We weten niet of het beleid van Xi even succesvol zal zijn. West-Europese landen waren democratieën; China is dat niet. Het West-Europese beleid was niet afhankelijk van één man of van een beperkte consensus; ze waren het product van een veel bredere intellectuele beweging die terugging tot de vooroorlogse periode.
Het beleid van Xi zou daarom ten prooi kunnen vallen aan de wens van zijn uiteindelijke opvolger om zich van hem te onderscheiden – vooral als zij, net als Jiang Zemin, meer nadruk leggen op economische groei en niet terugdeinzen voor het steunen van kapitalisten. Buiten de regering zijn de Chinese burgers misschien, zoals sommige delen van de middenklasse al lijken, moe van het herhaaldelijk vasthouden aan een ideologie die een ongemakkelijke mengeling van Marx en Confucius lijkt.
Hoewel de toekomst van China misschien niet zo vastbesloten is als Xi zou willen, kunnen de belangrijkste ideeën achter zijn ‘draai naar links’ gemakkelijk worden verwoord: de rol van de staat en de partij uitbreiden, de rol van de staat en de partij verkleinen, macht van de kapitalisten, en de groei gaande houden en ervoor zorgen dat deze niet sociaal destabiliserend wordt. We hoeven geen toevlucht te nemen tot een of ander fantasierijk maoïsme om dit uit te leggen.
Om de metafoor van Chen Yun, een van de eerste Chinese communistische leiders, te gebruiken: het is tijd om de kooi waarbinnen de particuliere sector opereert enigszins te verkleinen. Als een dergelijke “heraanpassing” succesvol is, zal dit China immers op het spoor zetten van redelijke groei (van 4-5% per jaar) in de komende jaren. de middellange termijn.
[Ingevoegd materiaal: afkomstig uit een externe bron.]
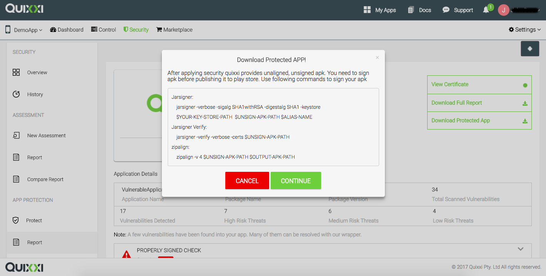
Task: Click the dark Android app icon top right
Action: 530,48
Dit zal enige ongelijkheid in stand houden, vooral als het gaat om geografie, en de Chinese kapitalisten zullen nog steeds rijk worden – maar ze zullen niet de politieke controle hebben.
Recente berichten over de economische achteruitgang van China zijn dus veel overdreven. Ze weerspiegelen de onbewuste opname door westerse en Chinese analisten van de nadruk van Dengist op groei alleen: uniek in het geval van China worden groeicijfers onder de 7-8% per jaar gezien als voorlopers van economische ondergang. Maar hoewel Dengs benadering zinvol was in een post-Mao-China dat getraumatiseerd is door voluntaristisch economisch beleid, kan deze niet voor altijd gehandhaafd blijven, en dat mag ook niet zo blijven.
Zoals in elk land moeten economische groei en sociale stabiliteit in evenwicht zijn. China zal niet met 10% per jaar groeien; noch zal het ophouden met groeien. Het zal de wereld niet regeren, noch irrelevant worden. In plaats daarvan zal het land een tussenpositie handhaven – een uitkomst die zowel door China als door het Westen moet worden verwelkomd.